INFORMATION SUPPLIED: Begin

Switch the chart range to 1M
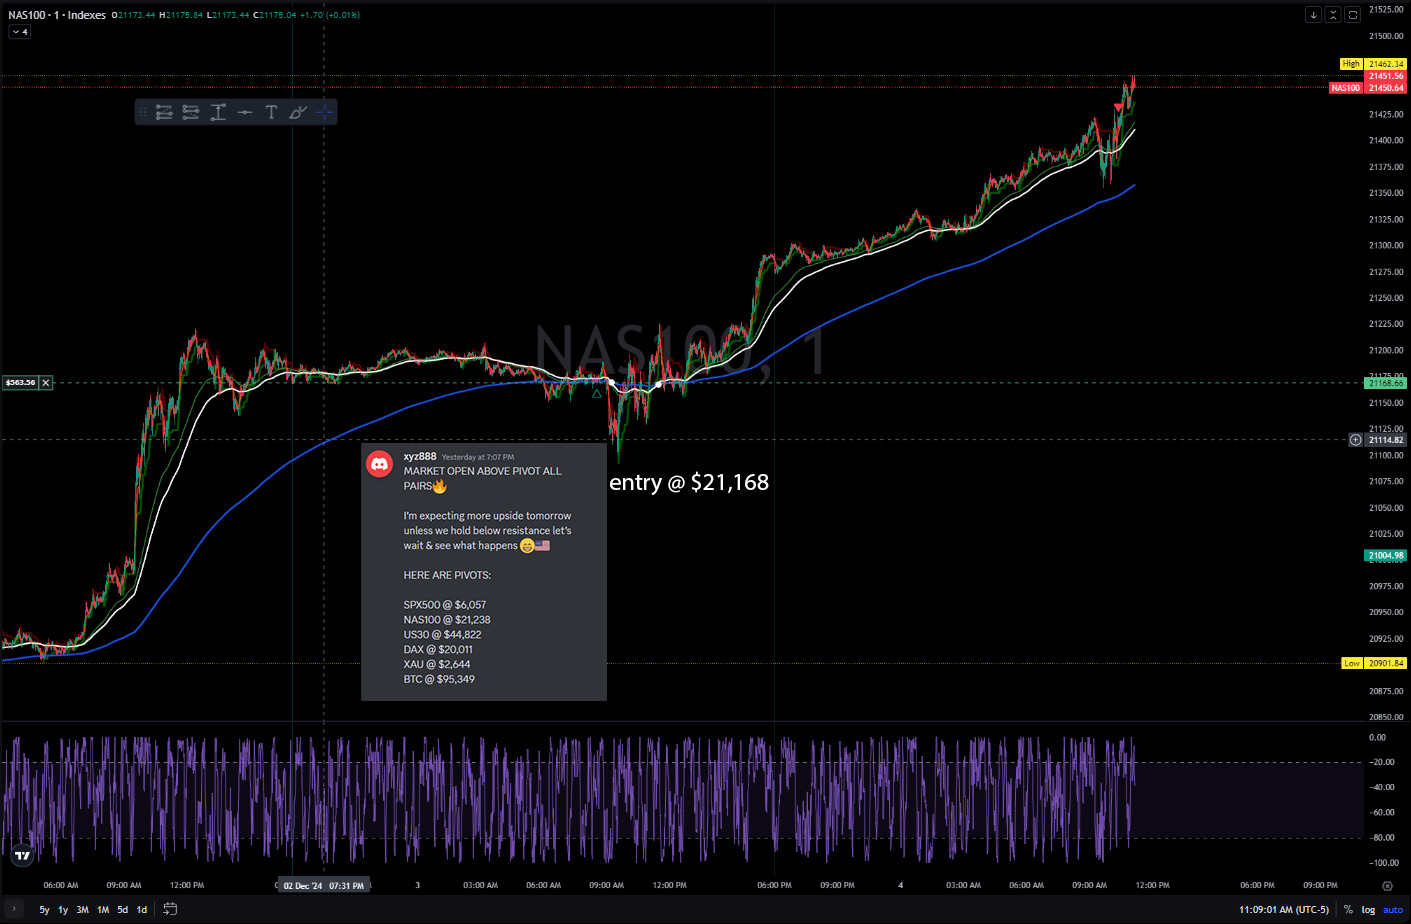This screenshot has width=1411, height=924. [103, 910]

INFORMATION SUPPLIED: End
INFORMATION SUPPLIED: Begin

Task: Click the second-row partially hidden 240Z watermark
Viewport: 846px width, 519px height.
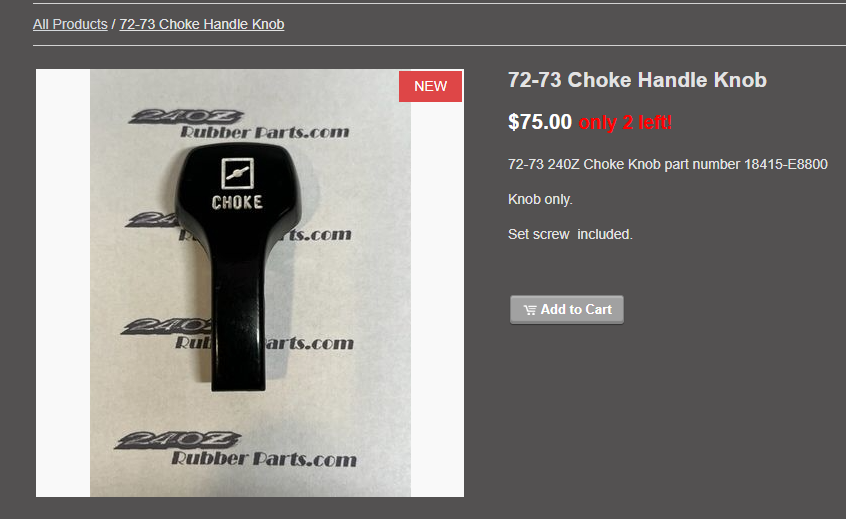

INFORMATION SUPPLIED: End
INFORMATION SUPPLIED: Begin

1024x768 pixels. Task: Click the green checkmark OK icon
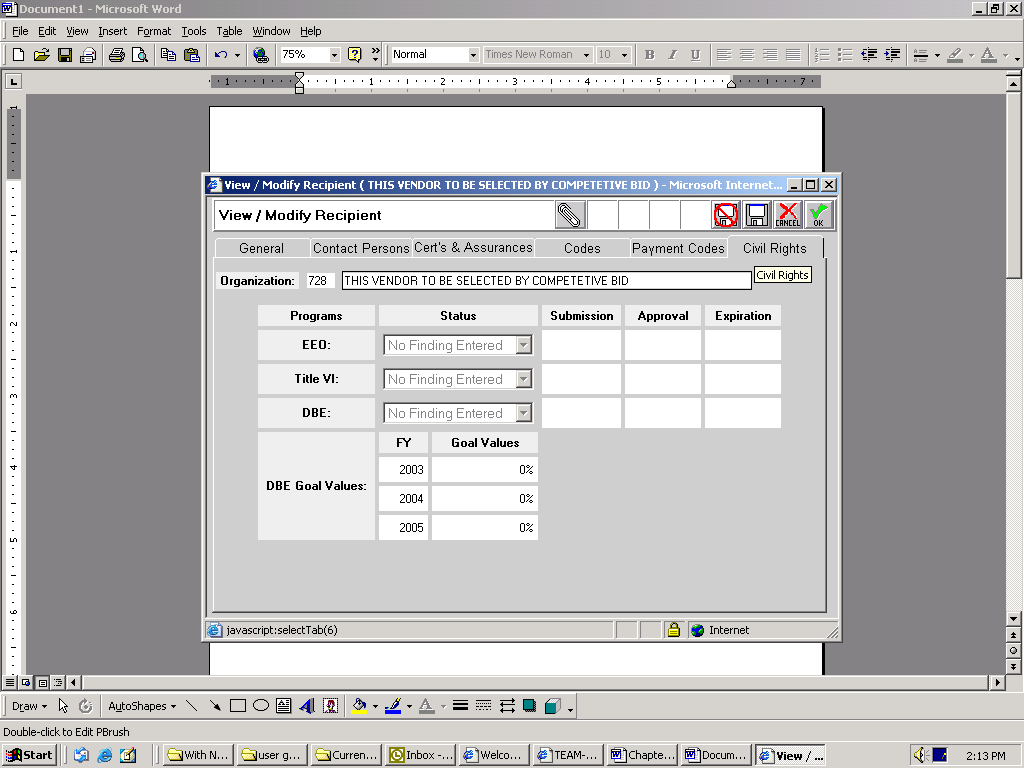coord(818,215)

INFORMATION SUPPLIED: End

§ **PROBLEM DESCRIPTION**
Find "Task: Click the second-row" in the entries above and copy that whole line exactly, then each line after it through the line that contains "Viewport: 846px width, 519px height.".

§ **RESPONSE TO THE TASK**
Task: Click the second-row partially hidden 240Z watermark
Viewport: 846px width, 519px height.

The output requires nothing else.